We observed spontaneous regression of the anemia in four girls with macrocytic anemia, associated in one case with mild neutropenia at onset of the disease. In contrast, Rötig et al.(3) have reported five children presenting with severe pancytopenia at onset of Pearson's marrow-pancreas syndrome, which persisted until rapid multivisceral failure and death. These different outcomes could depend on the initial percentage of deleted mt DNA in the BM cells and on its change with time. There has been a recent report of two patients in hepatic failure related to disorders of oxidative phosphorylation, one with early onset and a rapidly fatal course and the other with delayed onset and a milder clinical course, including spontaneous recovery from the liver disease(19).

Deletions of mt DNA may have a role in the pathogenesis of some forms of marrow dysfunction. Impairment of mt DNA can affect hematopoiesis, as illustrated by the suppression of mitochondrial protein synthesis by chloramphenicol(20). A number of authors have suggested that some cases of IASA could be due to a deletion in mt DNA(21,22). It has been proposed that, in IASA, the inability to incorporate iron into protoporphyrin IX to form heme could be due to failure of the mitochondrial respiratory chain to reduce Fe3+ to Fe2+, the form required for incorporation into protoporphyrin IX. Large deletions of mt DNA have not been observed in IASA(22) but a heteroplasmic point mutation of mt tRNA in nonlymphoid hematopoietic cell lineages from a patient with IASA has recently been reported(23). The observations in our patients suggest that heteroplasmic segregation of mitochondria during cell division accounts for the finding of a double population of cells on ultrastructural examination.

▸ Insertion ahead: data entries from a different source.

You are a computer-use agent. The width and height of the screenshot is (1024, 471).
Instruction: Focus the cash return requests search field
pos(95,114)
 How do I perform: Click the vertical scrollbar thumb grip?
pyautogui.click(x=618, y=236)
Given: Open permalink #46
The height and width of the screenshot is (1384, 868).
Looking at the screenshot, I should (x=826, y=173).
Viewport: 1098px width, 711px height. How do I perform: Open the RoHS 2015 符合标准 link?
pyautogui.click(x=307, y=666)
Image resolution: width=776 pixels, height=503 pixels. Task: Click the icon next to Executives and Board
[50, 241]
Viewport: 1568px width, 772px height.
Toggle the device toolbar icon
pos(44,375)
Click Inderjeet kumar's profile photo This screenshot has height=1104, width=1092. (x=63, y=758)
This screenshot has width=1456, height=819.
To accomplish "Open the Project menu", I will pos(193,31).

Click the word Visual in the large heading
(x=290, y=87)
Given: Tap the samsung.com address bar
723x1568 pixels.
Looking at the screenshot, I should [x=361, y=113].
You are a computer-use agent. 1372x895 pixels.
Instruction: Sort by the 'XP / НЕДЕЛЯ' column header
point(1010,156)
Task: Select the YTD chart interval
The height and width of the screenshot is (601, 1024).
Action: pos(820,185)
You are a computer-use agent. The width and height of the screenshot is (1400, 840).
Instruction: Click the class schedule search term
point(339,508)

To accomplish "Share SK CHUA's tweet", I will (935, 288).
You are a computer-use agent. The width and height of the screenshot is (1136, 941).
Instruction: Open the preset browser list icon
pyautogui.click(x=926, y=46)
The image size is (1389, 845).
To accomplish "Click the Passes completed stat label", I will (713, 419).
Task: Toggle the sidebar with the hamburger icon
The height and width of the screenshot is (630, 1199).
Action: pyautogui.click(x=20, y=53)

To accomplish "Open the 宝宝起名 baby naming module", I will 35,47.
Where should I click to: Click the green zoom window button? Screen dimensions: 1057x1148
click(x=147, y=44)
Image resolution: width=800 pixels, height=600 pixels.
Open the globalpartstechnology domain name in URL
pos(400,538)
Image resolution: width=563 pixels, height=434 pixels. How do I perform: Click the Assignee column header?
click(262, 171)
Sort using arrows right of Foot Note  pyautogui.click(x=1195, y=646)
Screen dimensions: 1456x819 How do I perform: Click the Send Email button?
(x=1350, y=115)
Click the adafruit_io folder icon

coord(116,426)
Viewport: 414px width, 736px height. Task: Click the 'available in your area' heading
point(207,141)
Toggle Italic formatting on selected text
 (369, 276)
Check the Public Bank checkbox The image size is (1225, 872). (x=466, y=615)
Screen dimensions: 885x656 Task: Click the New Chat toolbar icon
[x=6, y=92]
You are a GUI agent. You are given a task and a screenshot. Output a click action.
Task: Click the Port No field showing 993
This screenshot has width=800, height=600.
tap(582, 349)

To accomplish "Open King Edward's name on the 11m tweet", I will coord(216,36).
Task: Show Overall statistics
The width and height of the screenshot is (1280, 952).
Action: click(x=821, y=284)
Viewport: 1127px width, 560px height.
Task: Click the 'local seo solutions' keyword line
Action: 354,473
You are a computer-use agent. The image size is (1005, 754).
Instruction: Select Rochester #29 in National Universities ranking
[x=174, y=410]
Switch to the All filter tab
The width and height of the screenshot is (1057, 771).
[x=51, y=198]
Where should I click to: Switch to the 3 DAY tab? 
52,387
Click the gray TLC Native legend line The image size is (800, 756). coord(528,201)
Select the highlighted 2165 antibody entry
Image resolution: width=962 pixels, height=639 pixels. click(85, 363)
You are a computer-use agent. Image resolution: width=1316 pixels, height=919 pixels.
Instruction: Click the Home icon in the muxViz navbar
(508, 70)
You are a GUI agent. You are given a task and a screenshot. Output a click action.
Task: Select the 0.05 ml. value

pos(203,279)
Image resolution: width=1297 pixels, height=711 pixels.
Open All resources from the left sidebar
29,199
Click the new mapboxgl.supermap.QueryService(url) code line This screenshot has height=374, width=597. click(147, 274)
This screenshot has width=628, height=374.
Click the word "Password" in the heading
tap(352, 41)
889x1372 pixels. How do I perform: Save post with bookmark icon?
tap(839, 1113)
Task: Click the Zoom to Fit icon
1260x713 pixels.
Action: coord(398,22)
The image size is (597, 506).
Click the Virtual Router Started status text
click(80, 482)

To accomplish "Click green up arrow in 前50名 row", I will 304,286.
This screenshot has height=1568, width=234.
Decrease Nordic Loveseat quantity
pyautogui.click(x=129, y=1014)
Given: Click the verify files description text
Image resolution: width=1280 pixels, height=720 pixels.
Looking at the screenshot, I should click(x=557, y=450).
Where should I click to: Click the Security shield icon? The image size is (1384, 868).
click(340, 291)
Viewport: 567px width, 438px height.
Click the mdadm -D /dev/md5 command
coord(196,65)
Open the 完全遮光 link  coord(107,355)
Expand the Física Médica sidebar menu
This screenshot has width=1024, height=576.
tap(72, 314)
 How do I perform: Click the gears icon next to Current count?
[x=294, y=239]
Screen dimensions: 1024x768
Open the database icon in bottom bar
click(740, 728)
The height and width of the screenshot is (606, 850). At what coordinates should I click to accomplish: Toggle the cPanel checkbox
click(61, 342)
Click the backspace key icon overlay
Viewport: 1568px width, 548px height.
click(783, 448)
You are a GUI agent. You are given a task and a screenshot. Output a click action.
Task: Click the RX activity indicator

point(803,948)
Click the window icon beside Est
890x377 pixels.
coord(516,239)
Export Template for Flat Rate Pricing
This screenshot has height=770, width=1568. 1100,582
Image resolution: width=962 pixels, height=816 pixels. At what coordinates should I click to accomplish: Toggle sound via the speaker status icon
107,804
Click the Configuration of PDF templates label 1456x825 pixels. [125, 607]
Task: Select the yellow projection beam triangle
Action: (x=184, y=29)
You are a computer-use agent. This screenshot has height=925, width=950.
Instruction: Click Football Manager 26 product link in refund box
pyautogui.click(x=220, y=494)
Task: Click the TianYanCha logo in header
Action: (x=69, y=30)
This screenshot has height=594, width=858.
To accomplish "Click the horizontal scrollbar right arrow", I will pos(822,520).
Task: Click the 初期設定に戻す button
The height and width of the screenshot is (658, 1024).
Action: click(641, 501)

These results emphasize that the occurrence of large and coalescent cytoplasmic vacuoles in a low percentage of various BM precursor cells is a frequent cytologic finding in children with mitochondrial cytopathy, which must lead the clinician to search for a respiratory chain defect in children with unexplained cytopenia(s). The spectrum of hematologic disease is wide and varies from spontaneous remission to the occurrence of severe aplastic anemia.